## Activity
Go through the listing below and output exactly the line with "Where should I", the line with "Screen dimensions: 244x187", and each line between; omit the rest.
**** Provided records ****
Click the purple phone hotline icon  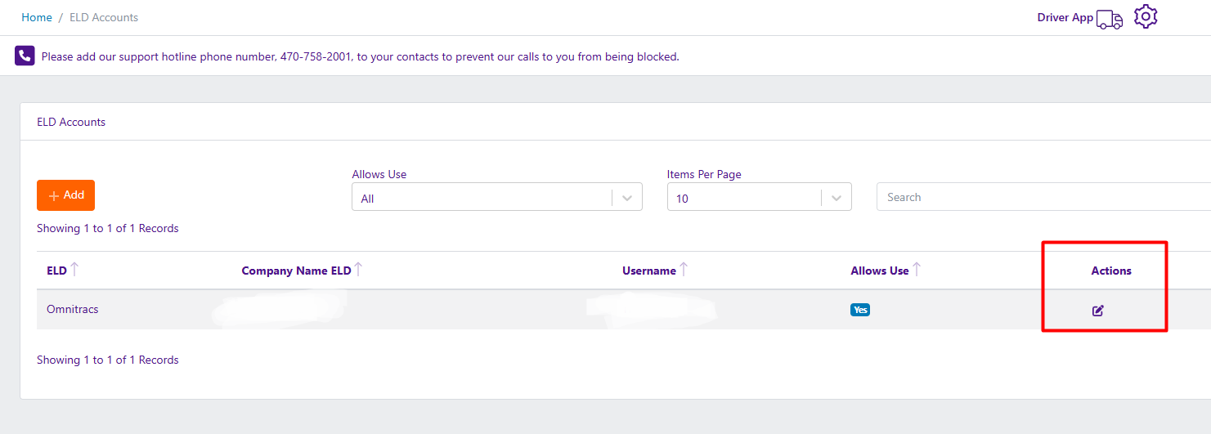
****
**** Provided records ****
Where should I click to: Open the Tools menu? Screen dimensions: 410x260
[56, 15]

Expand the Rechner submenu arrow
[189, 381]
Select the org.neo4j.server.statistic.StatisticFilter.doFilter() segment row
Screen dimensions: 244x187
****
## Reply
Where should I click to: Open the Tools menu? Screen dimensions: 410x260
[56, 15]

Expand the Rechner submenu arrow
[189, 381]
Select the org.neo4j.server.statistic.StatisticFilter.doFilter() segment row
Screen dimensions: 244x187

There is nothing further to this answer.